Aim of the task: Copy nothing but the lines from the one containing "Given: Click the * Notes heading cell" through the last line of the entries below, exactly as written and without pictures.

*** Exercise material ***

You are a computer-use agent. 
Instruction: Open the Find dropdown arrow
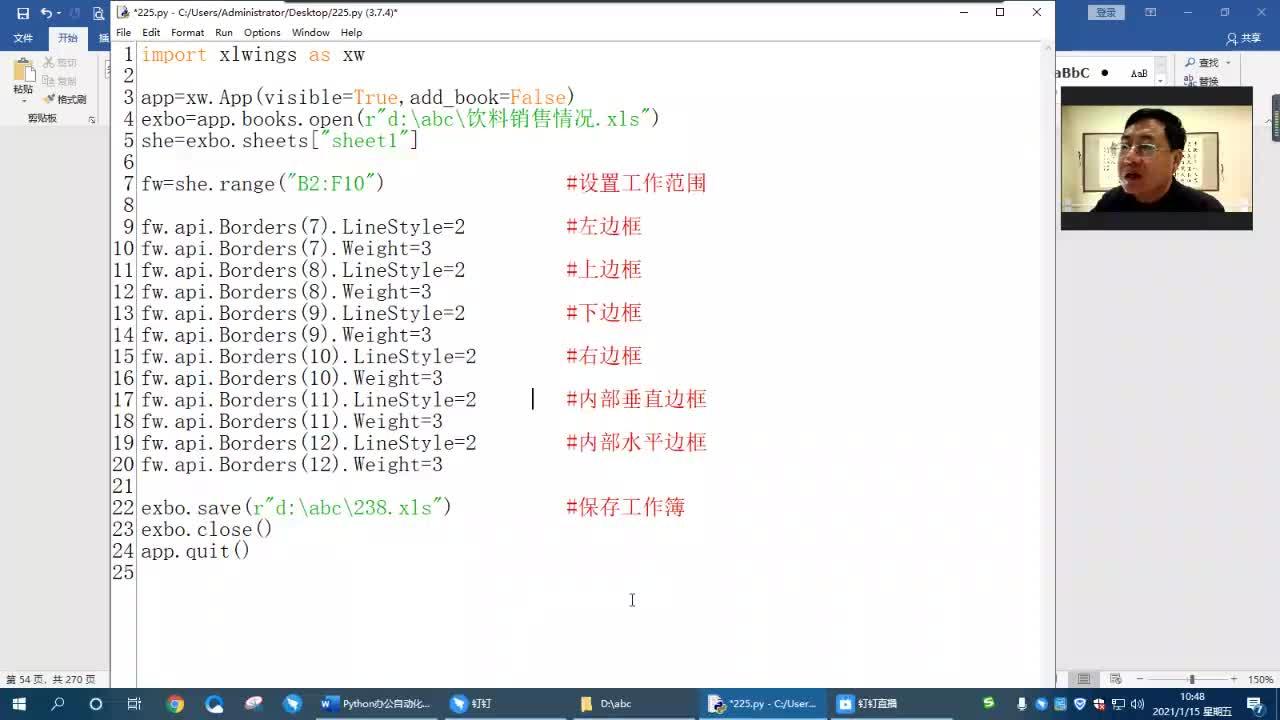(x=1228, y=62)
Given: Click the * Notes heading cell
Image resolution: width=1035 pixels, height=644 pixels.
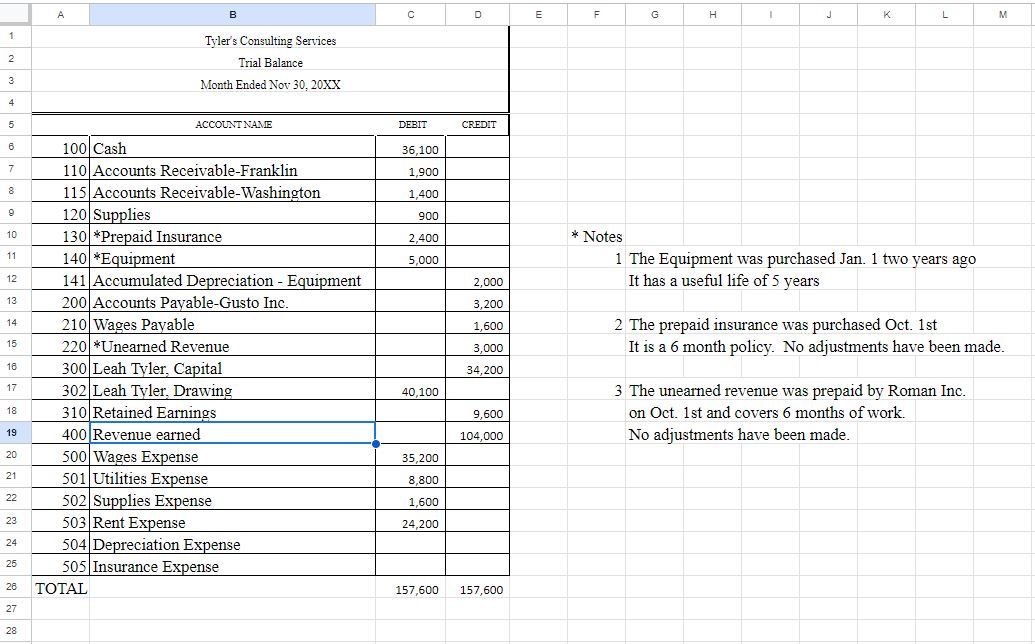Looking at the screenshot, I should (597, 236).
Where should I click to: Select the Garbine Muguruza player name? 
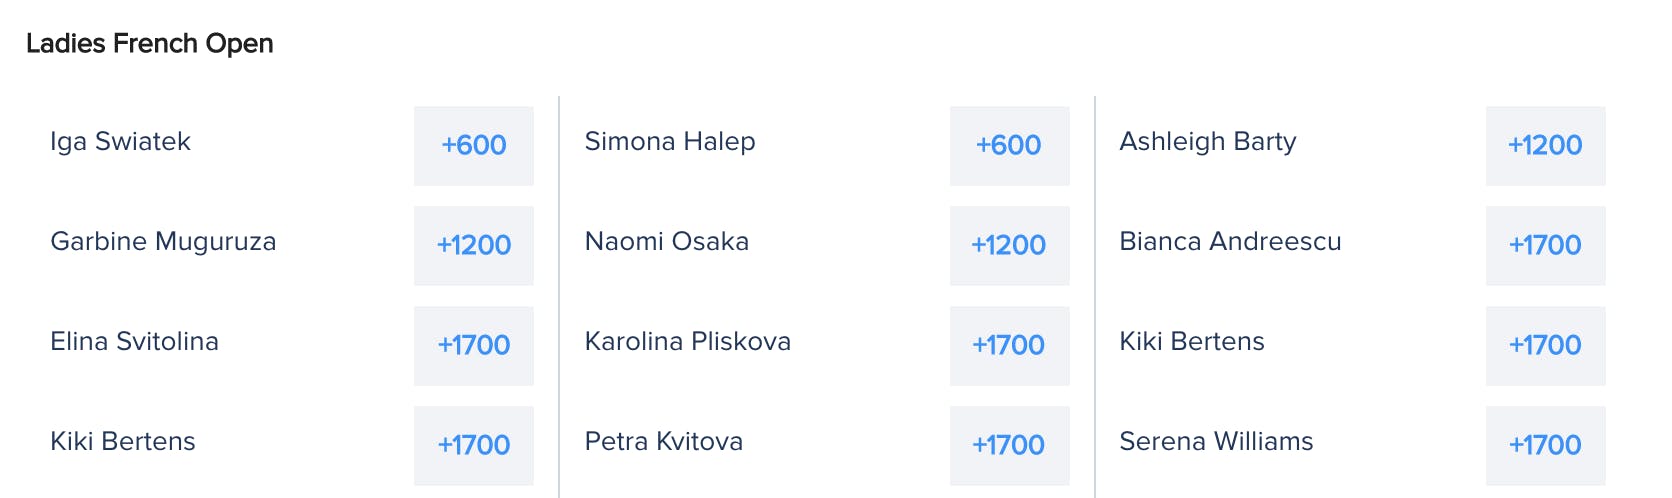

*** End of Exercise material ***

Problem solution:
Given: Click the * Notes heading cell
Image resolution: width=1035 pixels, height=644 pixels.
Looking at the screenshot, I should (597, 236).
Where should I click to: Select the Garbine Muguruza player name? 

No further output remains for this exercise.